▸ **STATED EXERCISE**: Please list each line in the rows below that contains the string "width".

▸ **RECORDS PROVIDED**:
________

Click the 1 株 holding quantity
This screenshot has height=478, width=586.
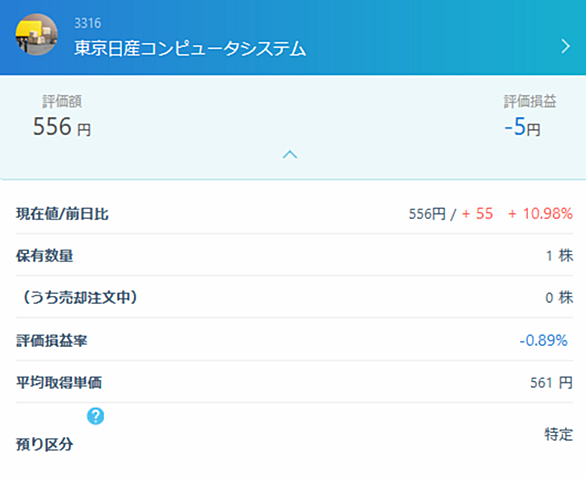(559, 256)
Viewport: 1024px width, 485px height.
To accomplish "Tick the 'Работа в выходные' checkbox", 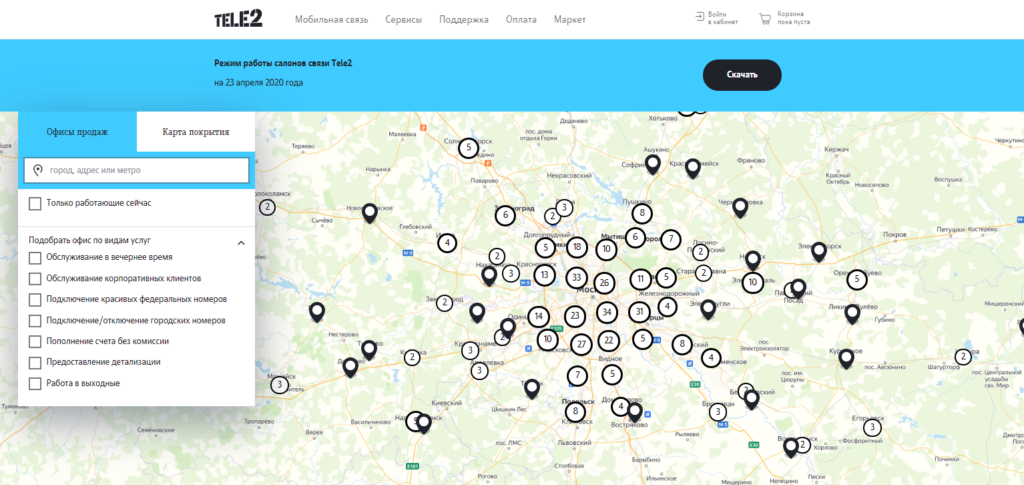I will point(36,383).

________

▸ **THE RESPONSE**:
This screenshot has height=478, width=586.
Viewport: 1024px width, 485px height.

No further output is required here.